In 1983 with construction of the M27 motorway starting, the site was permanently cut off from Southampton Airport. In 2002, Ford stopped producing passenger cars in the UK, leaving the Southampton made Transit as their only British-made vehicle. In 2009, with the new Kocaeli, Turkey, plant in full production, Ford reluctantly halved production at Southampton and reduced the workforce to just over 500.

Employing 500 workers, the factory produced up to 35,000 Transit chassis/cab variant vehicles annually, of which 50% were exported.

The Ford Southampton plant closed on 26 July 2013.

===B&Q===
The very first branch of the DIY chain B&Q was opened in Swaythling in 1969. The shop was owned by Messrs Block and Quayle.

==Transport==

Swaythling railway station is on the main line between London and Bournemouth, and was opened in 1883. Originally Swathling Station, the "Y" was added in 1895 at the request of the squire, Sir Samuel Montagu, who became the first Baron Swaythling in 1907.

On 24 August 1988 Swaythling was the scene of a Guinness Book of Records attempt for the largest street party when the A335 (Thomas Lewis Way, named after Tommy Lewis) was first opened.
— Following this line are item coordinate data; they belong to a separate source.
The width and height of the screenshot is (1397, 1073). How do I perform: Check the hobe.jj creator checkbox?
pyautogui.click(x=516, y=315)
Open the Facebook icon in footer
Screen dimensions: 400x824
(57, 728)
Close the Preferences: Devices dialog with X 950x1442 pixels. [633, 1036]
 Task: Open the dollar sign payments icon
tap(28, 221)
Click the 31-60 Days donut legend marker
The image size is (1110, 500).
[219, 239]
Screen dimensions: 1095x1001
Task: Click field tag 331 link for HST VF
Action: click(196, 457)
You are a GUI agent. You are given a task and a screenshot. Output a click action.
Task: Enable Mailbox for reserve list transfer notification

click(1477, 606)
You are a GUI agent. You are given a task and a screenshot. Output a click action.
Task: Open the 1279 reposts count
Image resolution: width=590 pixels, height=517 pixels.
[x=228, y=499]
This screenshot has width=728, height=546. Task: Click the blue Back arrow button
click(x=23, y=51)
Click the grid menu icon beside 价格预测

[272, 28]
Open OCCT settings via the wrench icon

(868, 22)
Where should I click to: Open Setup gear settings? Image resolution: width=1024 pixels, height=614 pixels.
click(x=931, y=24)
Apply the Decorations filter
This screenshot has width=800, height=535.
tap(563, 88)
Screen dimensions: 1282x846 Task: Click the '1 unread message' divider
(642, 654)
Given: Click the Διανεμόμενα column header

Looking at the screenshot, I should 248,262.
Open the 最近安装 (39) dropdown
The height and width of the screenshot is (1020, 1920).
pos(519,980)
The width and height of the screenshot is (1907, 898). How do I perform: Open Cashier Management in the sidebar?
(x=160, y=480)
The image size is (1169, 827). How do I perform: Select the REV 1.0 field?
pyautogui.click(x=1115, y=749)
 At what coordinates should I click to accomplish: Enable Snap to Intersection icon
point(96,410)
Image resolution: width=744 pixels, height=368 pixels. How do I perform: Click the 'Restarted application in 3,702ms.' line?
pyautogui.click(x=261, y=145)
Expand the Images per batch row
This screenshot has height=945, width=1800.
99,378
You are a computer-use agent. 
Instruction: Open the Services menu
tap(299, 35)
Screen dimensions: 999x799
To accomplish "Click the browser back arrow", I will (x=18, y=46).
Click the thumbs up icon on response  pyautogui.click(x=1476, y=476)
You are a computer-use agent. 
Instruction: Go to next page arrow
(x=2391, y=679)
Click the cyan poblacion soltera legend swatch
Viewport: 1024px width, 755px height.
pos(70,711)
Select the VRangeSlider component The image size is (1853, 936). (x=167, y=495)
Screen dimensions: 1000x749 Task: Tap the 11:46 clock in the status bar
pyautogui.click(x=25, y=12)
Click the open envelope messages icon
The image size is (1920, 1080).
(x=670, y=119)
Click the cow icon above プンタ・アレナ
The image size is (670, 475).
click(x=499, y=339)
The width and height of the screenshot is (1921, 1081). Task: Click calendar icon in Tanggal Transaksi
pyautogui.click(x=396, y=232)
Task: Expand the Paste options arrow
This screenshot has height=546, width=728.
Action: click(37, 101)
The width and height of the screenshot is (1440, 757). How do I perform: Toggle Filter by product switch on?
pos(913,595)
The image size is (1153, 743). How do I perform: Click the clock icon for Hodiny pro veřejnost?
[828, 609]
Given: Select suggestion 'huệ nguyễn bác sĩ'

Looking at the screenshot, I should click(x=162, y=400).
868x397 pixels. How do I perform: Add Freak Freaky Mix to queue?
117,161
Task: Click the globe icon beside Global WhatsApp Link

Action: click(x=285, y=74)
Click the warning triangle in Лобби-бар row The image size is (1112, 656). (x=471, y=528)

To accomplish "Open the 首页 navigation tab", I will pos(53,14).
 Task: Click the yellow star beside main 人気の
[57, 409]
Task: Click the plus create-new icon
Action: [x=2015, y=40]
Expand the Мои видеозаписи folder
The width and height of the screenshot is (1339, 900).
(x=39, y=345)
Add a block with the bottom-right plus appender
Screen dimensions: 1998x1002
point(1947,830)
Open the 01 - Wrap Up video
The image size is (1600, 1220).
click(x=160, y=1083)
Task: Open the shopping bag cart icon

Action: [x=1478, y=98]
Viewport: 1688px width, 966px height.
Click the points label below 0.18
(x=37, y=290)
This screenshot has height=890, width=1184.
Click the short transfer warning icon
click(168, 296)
This route allows traffic to bypass Swaythling and the neighbouring suburb of Portswood when travelling from the M27 to Southampton's city centre. Around 3000 people were present at the event, which failed to beat the record of 5,500 people held by Oxford Street in London.

==Sport==
Swaythling Athletic Football Club was established in 1946 in the Fleming Arms public house and played its early games on the field at Walnut Avenue. In 1957, the club moved to Ten Acres in North Stoneham and in 1980 became known as Eastleigh F.C..

The Ford Southampton plant had a long running works football club called Ford Sports, which ran numerous teams from 1949 to 2001.

The Swaythling Cup, an international table tennis competition, was set up in 1926 by Baroness Swaythling's two sons, Ivor and Ewen Montagu.

==Notable residents==
Juan Manuel Rosas, Argentine dictator, lived in exile in Swaythling where he had a farm, dying in 1877.

Professor Martin Glennie, developer of the promising cancer immunotherapeutic drug CHiLOB7/4 currently undergoing clinical trials, lives in Swaythling.